Raising a human baby is all about cuddling, cooing, stroking, kissing, hugging, nurturing, training, educating, and caring for a child who is entirely dependent on its parents for over a decade. And all those years of loving care that capable parents give their children have a powerful neurophysiological effect on the child's brain. We now know from brain imaging studies that successful human parenting biochemically forms the neural pathways of connection that children will subsequently use when making their first friends. In other words, the feel-good chemical rush to a child during child-raising trains the child to search out and make connections with others and crave and savor their soothing touch. So, loving parenting both motivates and equips children to set out in life to connect deeply with others. This constructed linkage of soothing connection to the pleasurable rush of serotonin, dopamine, and endogenous opioids, is as important to children's future mental health as it is to their physical survival. Birds learn to fly, or they perish; humans learn to connect, or they perish. Our parents train us to search out friendship and love, and when well raised and not subsequently traumatized, we are addicted to the chemical rush that comes upon us when we spend time with a loving partner or a dear friend.

So, if you look back at the four questions in your relational assessment exercise that prodded you to think about who in your life gives you this feeling of being energized—and who does not—you might get some hints about whom you should endeavor to spend more time with, and whom less. And, if you find that you gave very few fours and fives in this category to your relationships, you might want to think about working on improving and deepening the connections with others that you currently have, as well as strategically set out to create new relationships that are designed from square one to provide you with your fair share of excitement and enthusiasm.

A word of caution. As discussed above, a lovingly raised child has been trained to seek the pleasures of his feel-good dopamine and endogenous opioid reward system by spending time with others who energize and stimulate him. But we were not all lovingly raised, and even for those of us who were, we may have experienced harsh and traumatizing factors in our lives that may have broken this linkage. The challenge for many among us is to reconnect our chemical reward system to healthy relationships instead of seeking substitute stimulation elsewhere.
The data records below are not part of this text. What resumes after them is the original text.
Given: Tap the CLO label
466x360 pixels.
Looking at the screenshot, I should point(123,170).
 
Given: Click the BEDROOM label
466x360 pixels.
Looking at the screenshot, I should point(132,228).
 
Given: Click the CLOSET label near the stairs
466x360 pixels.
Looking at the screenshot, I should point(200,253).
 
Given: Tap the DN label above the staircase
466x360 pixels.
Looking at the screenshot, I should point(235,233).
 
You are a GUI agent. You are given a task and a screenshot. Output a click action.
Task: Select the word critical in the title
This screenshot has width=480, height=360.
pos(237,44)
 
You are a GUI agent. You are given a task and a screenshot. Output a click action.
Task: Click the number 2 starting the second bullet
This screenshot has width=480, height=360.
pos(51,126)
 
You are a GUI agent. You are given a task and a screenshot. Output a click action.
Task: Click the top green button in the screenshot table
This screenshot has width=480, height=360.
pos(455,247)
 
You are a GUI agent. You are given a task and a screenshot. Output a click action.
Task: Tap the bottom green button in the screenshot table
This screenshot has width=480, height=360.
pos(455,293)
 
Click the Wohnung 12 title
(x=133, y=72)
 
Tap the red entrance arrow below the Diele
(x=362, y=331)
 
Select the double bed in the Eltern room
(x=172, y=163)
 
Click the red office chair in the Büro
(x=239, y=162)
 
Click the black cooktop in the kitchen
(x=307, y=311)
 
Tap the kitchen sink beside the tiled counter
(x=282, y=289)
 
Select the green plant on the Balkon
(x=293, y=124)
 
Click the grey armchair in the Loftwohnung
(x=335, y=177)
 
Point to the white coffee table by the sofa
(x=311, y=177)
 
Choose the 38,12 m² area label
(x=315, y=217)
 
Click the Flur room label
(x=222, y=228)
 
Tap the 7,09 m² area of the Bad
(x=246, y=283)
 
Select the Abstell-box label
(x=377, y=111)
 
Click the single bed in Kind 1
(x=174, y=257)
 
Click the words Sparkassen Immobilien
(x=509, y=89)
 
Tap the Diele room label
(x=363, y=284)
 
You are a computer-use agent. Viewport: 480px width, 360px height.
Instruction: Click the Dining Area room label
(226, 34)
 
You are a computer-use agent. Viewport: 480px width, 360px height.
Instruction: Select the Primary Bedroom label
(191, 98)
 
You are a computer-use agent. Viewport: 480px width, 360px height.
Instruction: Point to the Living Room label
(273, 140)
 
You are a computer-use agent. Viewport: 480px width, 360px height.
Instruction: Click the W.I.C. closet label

Finally, a few words for those whose scores on the final four questions of the relational assessment chart were particularly low across all, or nearly all, of your assessed relationships. Unfortunately, it is possible to have been so unlovingly parented, so profoundly abused during childhood, or so significantly traumatized that your feel-good chemical reward system is not at all or only very loosely attached to your finding successful connections with others. If this is true for you, professional clinical help may provide an opportunity to retrain your connective skills. Relational and trauma therapy techniques have advanced spectacularly in recent years, and I strongly recommend professional counseling for individuals deeply troubled when they take a hard look at their flawed and unfulfilling relationships. Suppose you discovered or confirmed through the relationship assessment process outlined in this series of essays that a great deal of your emotional energy comes not from your relationships with others but substitute replacement stimulation activities. In that case, this may well be the time for a professional intervention if you are to avoid the perils of a potential descent into the dark and pain-filled world inhabited by the chronically lonely.